- [ESTRATTO SELEZIONATO]
◆ ◆ ◆
Va ribadito, poi, che la ratio delle norme che inibiscono il mutamento, nel corso del processo, della pretesa di un soggetto nei confronti dell'altro, risiede nell'esigenza di evitare che ciò implichi il cambiamento del bene giuridico perseguito e-o la immutazione dei fatti, giuridicamente rilevanti, posti a fondamento della domanda con l'atto introduttivo, tanto da risultarne un tema di indagine (e di decisione) diverso da quello originario, con effetti pregiudizievoli per la limpidezza e la funzionalità del contraddittorio (per tutte, sent. 1286-80); restando per contro consentita l'emenda della domanda quando ciò non rivesta le suddette caratteristiche o si limiti ad una diversa interpretazione e-o qualificazione giuridica dei fatti versati in causa (sent. 6517-82, 2034-86, 11763-90).
Premesso che entrambe le domande, che vengono in rilievo nella specie, vale a dire tanto la domanda di adempimento contrattuale quanto quella di indebito arricchimento, riguardano diritti eterodeterminati, per la cui individuazione è indispensabile il riferimento ai relativi fatti costitutivi, occorre chiedersi se questi, nelle due ipotesi indicate, costituiscano articolazioni di una matrice, in definitiva, unica, sì da potersi dire che le due domande sono in qualche modo intercambiabili intorno ad un identico nucleo di fatto, o se non sia vero invece che i fatti costitutivi, che rispettivamente le individuano, divergono sensibilmente fra loro e identificano due distinte entità, nessuna delle quali può dirsi potenzialmente contenente l'altra o potenzialmente in essa contenuta.
Ritengono le Sezioni unite che la risposta debba darsi in questo secondo senso. Appare semplificante, infatti, affermare che l'attore, nel proporre in corso di causa l'azione di arricchimento, mutua la situazione di fatto da lui già versata nel giudizio (per esempio, come nel caso di specie, la già dedotta esecuzione di un'opera o di un servizio in favore di una pubblica amministrazione), limitandosi, in presenza di una causa di nullità del contratto non stipulato nelle forme di legge, a proporre una qualificazione giuridica alternativa del proprio diritto a compenso. In realtà l'attore, sostituendo alla originaria domanda contrattuale quella di arricchimento, non solo chiede un bene giuridico diverso (indennizzo) rispetto al pagamento del corrispettivo pattuito, così immutando il petitum mediato della propria originaria azione, ma altresì e soprattutto induce nel processo gli elementi costitutivi propri della nuova situazione giuridica, vale a dire la presenza e l'entità del proprio impoverimento e dell'altrui locupletazione, che costituiscono gli assi portanti della architettura fattuale della nuova pretesa e che viceversa erano privi di ogni rilievo nel rapporto contrattuale, stante la vincolatività, per se stessi, dei reciproci pesi e vantaggi delle parti in quanto previamente pattuiti.
◆ ◆ ◆
- [DATI FORNITI]
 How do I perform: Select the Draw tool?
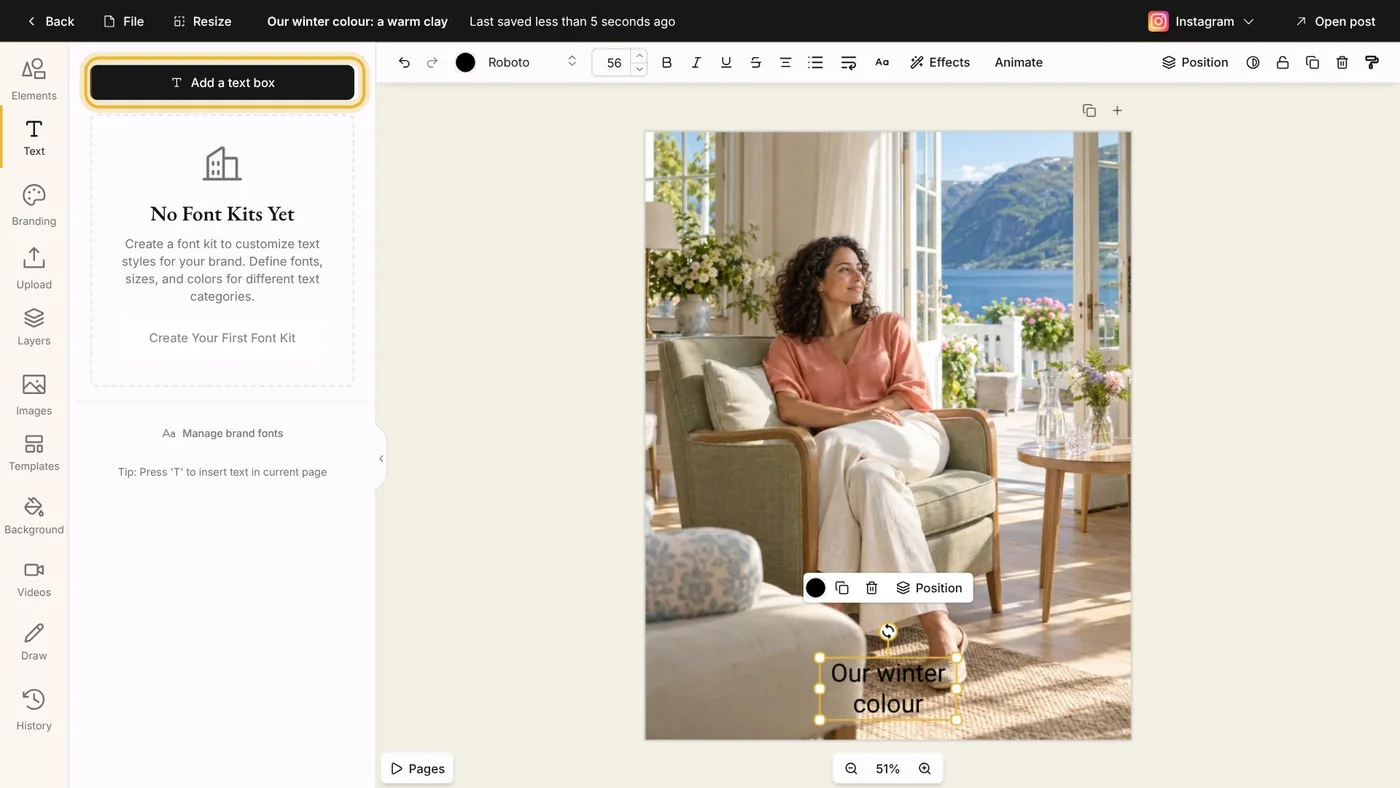pos(34,642)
◆ ◆ ◆
Prosegui il testo sul passaggio dalla domanda contrattuale all'azione di arricchimento, a partire dall'ultima frase.

- [RISULTATO]
Assai pertinente è poi il rilievo aggiuntivo, formulato dalla prima sezione civile di questa Corte nella sentenza 8677-93, secondo cui l'arricchimento senza causa, per operare nei confronti della pubblica amministrazione, esige, da parte di questa, il riconoscimento della utilitas, sicché la domanda si incrementa di questo ulteriore elemento costitutivo. Nè gioverebbe replicare, come fece la già ricordata sentenza 1253-79, che tale elemento sarebbe ricompreso nella domanda contrattuale precedentemente proposta, perché implicito nel più ampio e assorbente titolo rappresentato dal conferimento dell'incarico. In realtà tale impostazione confonde fra determinazione ex ante del contenuto contrattuale, come tale automaticamente vincolante, e individuazione ex post di impoverimento e locupletazione, che operano in quanto si siano concretamente verificati e che costituiscono limite l'uno all'altra come fonte dell'indennizzo, così individuando una realtà di fatto diversa e non semplicemente qualificando in altro modo una realtà già appartenente alla causa.

7. Dimostrato che la domanda di indennizzo per arricchimento senza causa integra, rispetto a quella di adempimento contrattuale originariamente proposta dalla società ASPICA, una domanda nuova, occorre ora chiedersi se la Corte di appello abbia correttamente escluso l'acquisizione di essa alla causa, considerato che la domanda stessa è stata proposta dall'attrice nell'udienza di precisazione delle conclusioni (in primo grado) e che la controparte, assente in tale udienza, non ne ha rilevato la novità.
Richiamato quanto sopra precisato al n. 4, lo stato della giurisprudenza, esistente al riguardo, può essere sintetizzato come segue.
Quanto al rito del lavoro, si ritiene "non ammissibile la proposizione di una domanda nuova, neppure con il consenso della controparte manifestato espressamente con l'accettazione del contraddittorio od implicitamente con la difesa nel merito, e ciò perché, in tale rito, la rigida disciplina della fase introduttiva del giudizio risponde ad esigenze di ordine pubblico attinenti al funzionamento stesso del processo, in aderenza ai principi di immediatezza, oralità e concentrazione che lo informano" (sent. 6195-87, 7007-88).
Quanto al rito ordinario, si distingue fra domande nuove in appello, la cui preclusione "è assoluta e rilevabile di ufficio, derivando dal principio inderogabile del doppio grado di giurisdizione", e domande nuove nel corso del giudizio di primo grado, l'inosservanza del cui divieto "non dà luogo a nullità rilevabile di ufficio, essendo (il divieto stesso) volto unicamente ad evitare rallentamenti nel corso del processo e l'aggravamento dell'onere di difesa della controparte, con la conseguenza che la parte interessata può rinunciare ad eccepirlo accettando il contraddittorio, esplicitamente o per fatti concludenti, sulla nuova domanda" (sent. 2076-89, 5809-88, 1066-83; per la estensione del principio alle domande riconvenzionali tardivamente proposte, sent. 3116 e 8227 del 1990).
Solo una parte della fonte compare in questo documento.